Alumni Research Award Recipient 2020: Qian Han, Computer Science

I am a final-year Ph.D. student in Computer Science working with Professor V.S. Subrahmanian, the Dartmouth College Distinguished Cybersecurity Professor. I am interested in cybersecurity and machine learning research with a focus on stable and automatic Android malware identification and analysis systems. 

The malware creation cycle can be defined as a four-stage phase. i) Malware is released by a hacker into the wild, (ii) the malware is eventually detected, (iii) a signature for the malware is generated – and maybe a patch – and (iv) the hacker then modifies the malware to bypass the signature and the cycle starts again. This illustrates how malware will develop as a family composed of hundreds of variants; each of which needs to be identified. 

The development of signatures for identifying malware is expensive; Google would search to see whether an Android application is a version of an established malware family – if so, current signatures can be adapted and rendered more stable by malware analysts. Significant Android families are AsaCub, Bread, Hqwar, and Kingroot. 

Due to a large number of malware families, deciding if an app is identified is a challenge. We review the evolution of machine learning features associated with samples within an Android malware family and develop a prototype tool that can delineate malware samples based on these features. Then, we gather data from separate sources concerning Android malware families and we use the data to assess our findings.

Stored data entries
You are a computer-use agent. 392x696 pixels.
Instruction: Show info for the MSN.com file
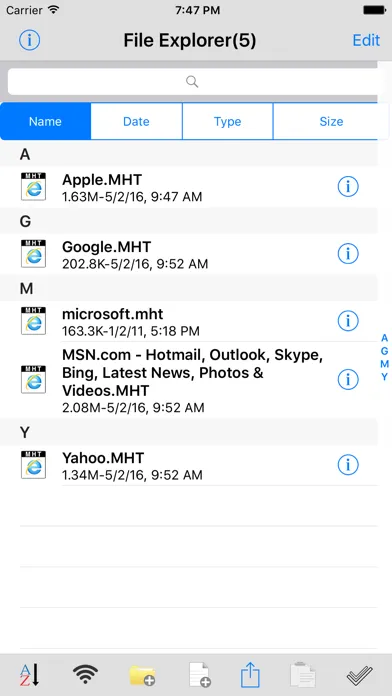[x=348, y=380]
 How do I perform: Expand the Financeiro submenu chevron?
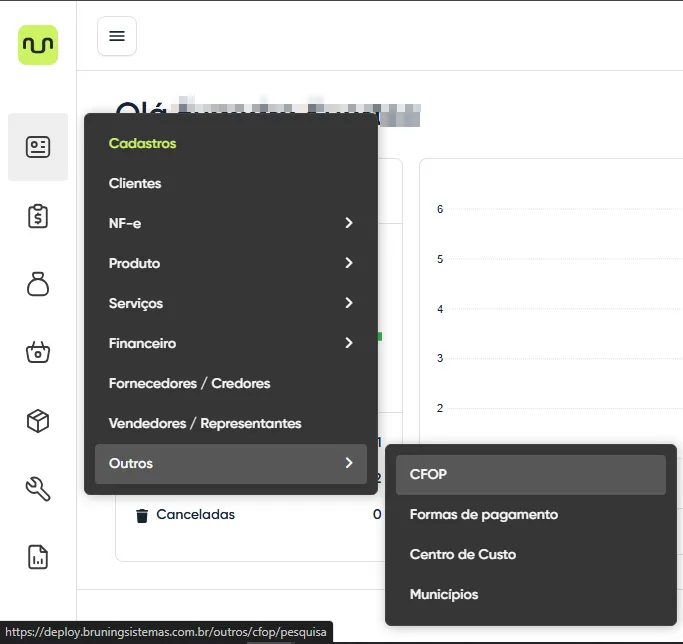[x=349, y=343]
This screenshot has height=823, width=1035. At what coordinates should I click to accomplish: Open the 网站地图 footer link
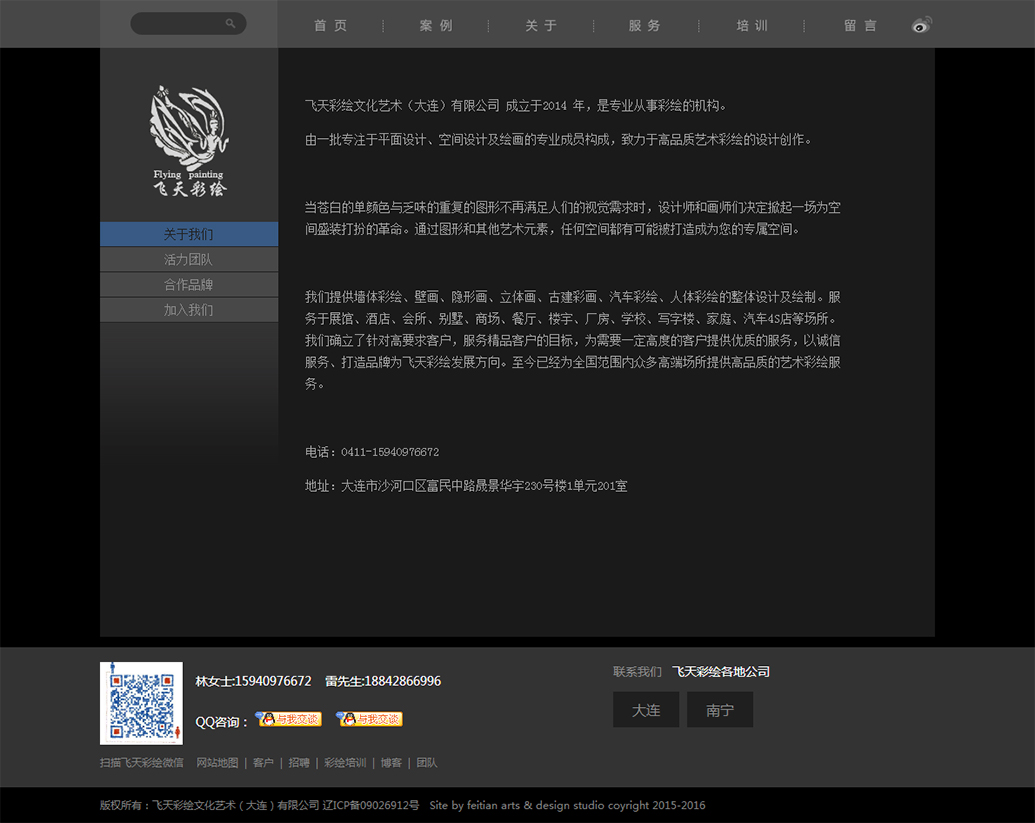click(217, 763)
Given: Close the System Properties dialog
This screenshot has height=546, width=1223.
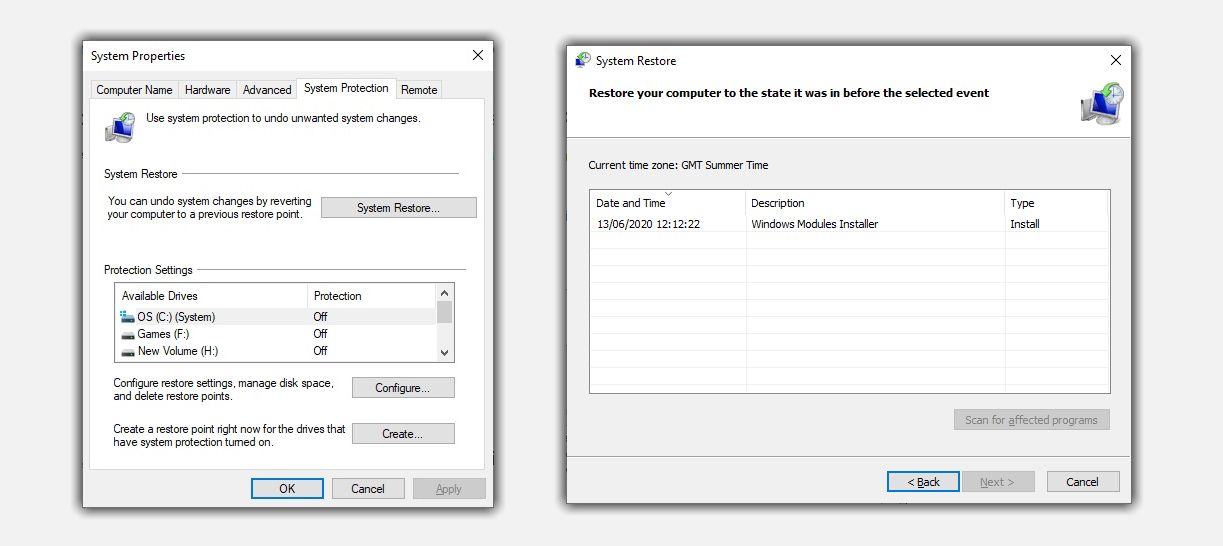Looking at the screenshot, I should (477, 56).
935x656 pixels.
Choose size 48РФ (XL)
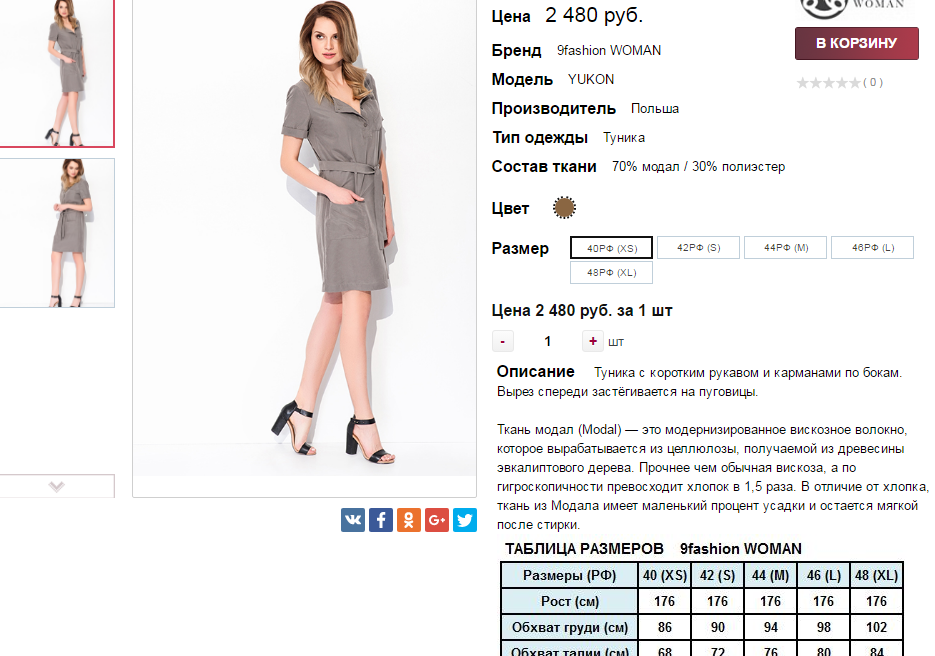pos(611,273)
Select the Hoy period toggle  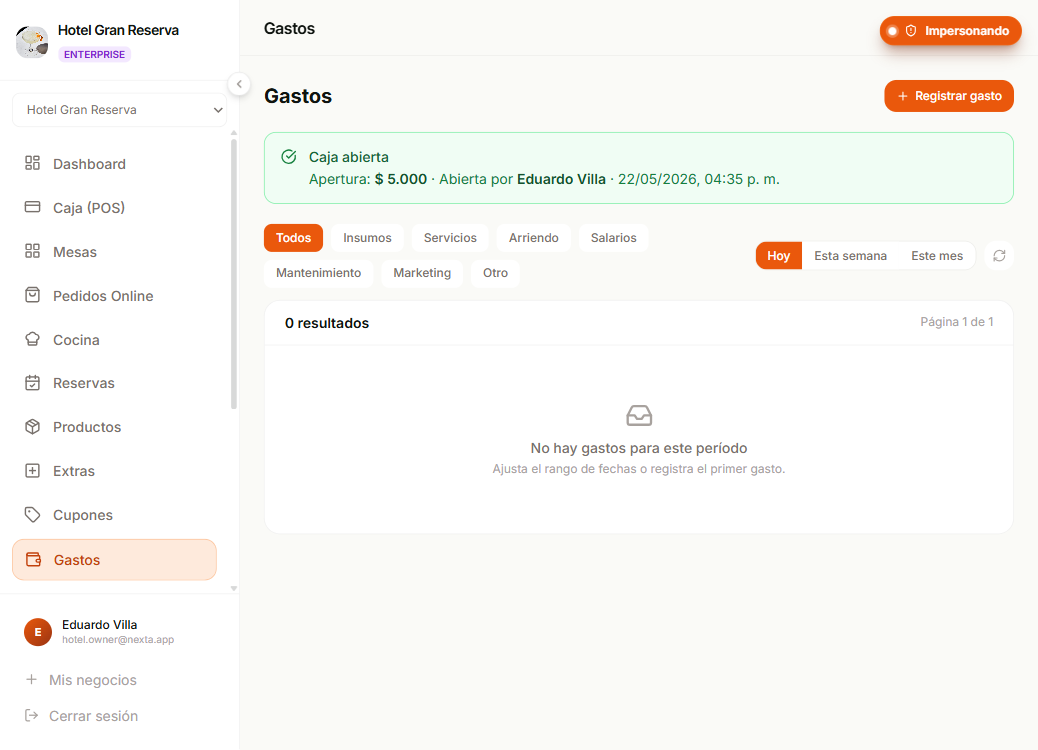[778, 256]
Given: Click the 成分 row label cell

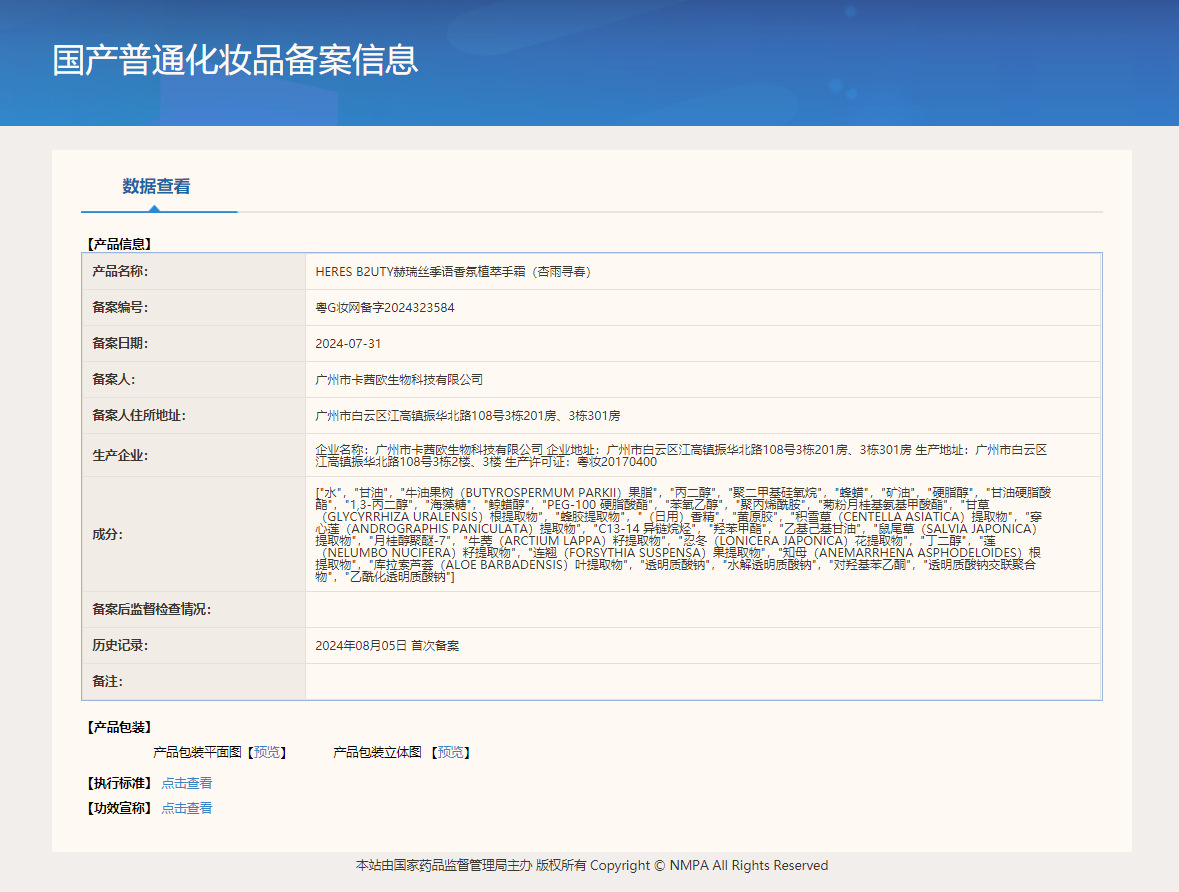Looking at the screenshot, I should (193, 534).
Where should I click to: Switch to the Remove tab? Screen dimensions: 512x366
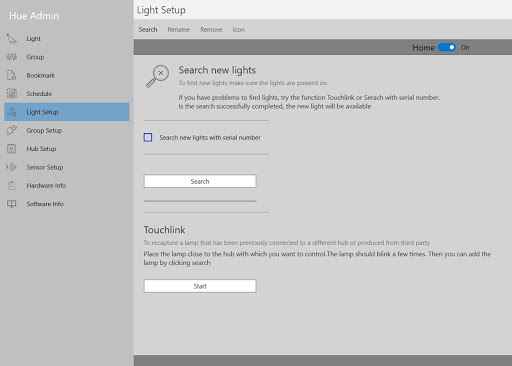click(x=211, y=30)
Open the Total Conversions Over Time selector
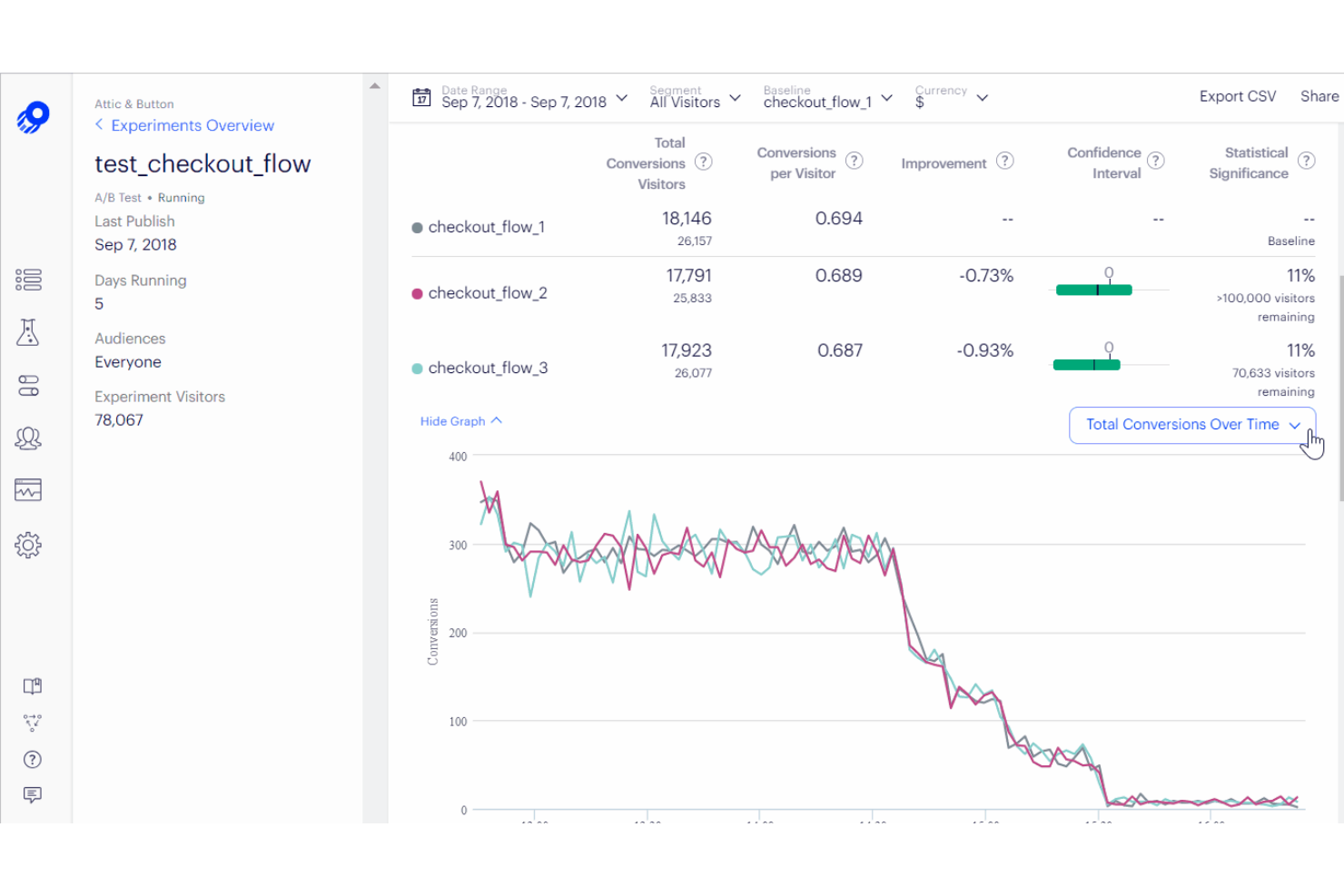This screenshot has width=1344, height=896. (1191, 425)
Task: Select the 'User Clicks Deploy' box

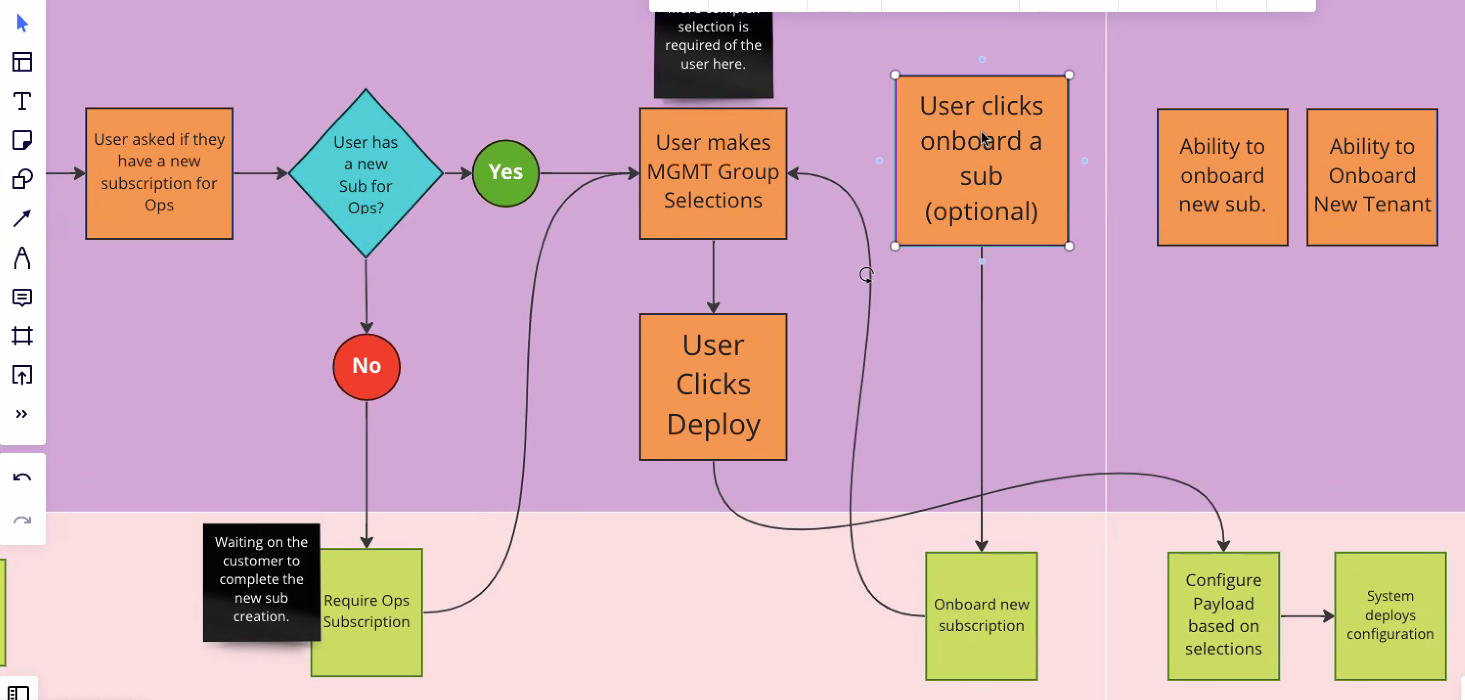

§ **Assignment 1**: According to the Qian Han research profile, which Android malware families are named as significant?
§ **Assignment 2**: Reproduce the part of the Qian Han research profile starting with "Alumni Research Award" and going on through "to be identified.".
§ **Assignment 3**: Proceed with the Qian Han research profile, picking up after its last sentence.

§ **Answer section 1**: AsaCub, Bread, Hqwar, and Kingroot.

§ **Answer section 2**:
Alumni Research Award Recipient 2020: Qian Han, Computer Science

I am a final-year Ph.D. student in Computer Science working with Professor V.S. Subrahmanian, the Dartmouth College Distinguished Cybersecurity Professor. I am interested in cybersecurity and machine learning research with a focus on stable and automatic Android malware identification and analysis systems. 

The malware creation cycle can be defined as a four-stage phase. i) Malware is released by a hacker into the wild, (ii) the malware is eventually detected, (iii) a signature for the malware is generated – and maybe a patch – and (iv) the hacker then modifies the malware to bypass the signature and the cycle starts again. This illustrates how malware will develop as a family composed of hundreds of variants; each of which needs to be identified.

§ **Answer section 3**:
The next step is to establish a series of mathematical definitions for the stability of features associated with Android applications in these families. Once we have verified our accuracy using cross-validation techniques, we build a prototype framework named Stability Analysis of  Android Malware (SAAM) that allows an analyst to analyze the stability of features of a new Android application and compare these features with those of diverse established Android malware families, prioritize the similarities, and thus enable the analyst to correctly and speedily recognize the family to which a new Android application belongs. 

For our analysis, we first have to have a consistent dataset of malware families. Our research group Dartmouth Security and AI Lab (DSAIL) has three datasets included in our project. The publicly available DREBIN dataset includes 100+ distinct families. The Koodous dataset has malware families with each malware sample is categorized into one or more specific malware families. Third, we have a list of features correlated with hashes of malware samples from Palo Alto Networks – since this dataset has cryptographic functions defining the samples involved, we are in a position to get the samples from different publicly accessible websites. In order to properly exploit these datasets, we need to make sure that we have the same set of features for all the samples as well as providing a common feature set for all the datasets. 

We conducted experiments with these various "stability" concepts on our malware family datasets to identify the notion of stability is better able to differentiate whether a specific sample belongs to one family or another. We described the characteristics of particular families of malware by observing which features were most constant and those which were most volatile (i.e. most likely to change).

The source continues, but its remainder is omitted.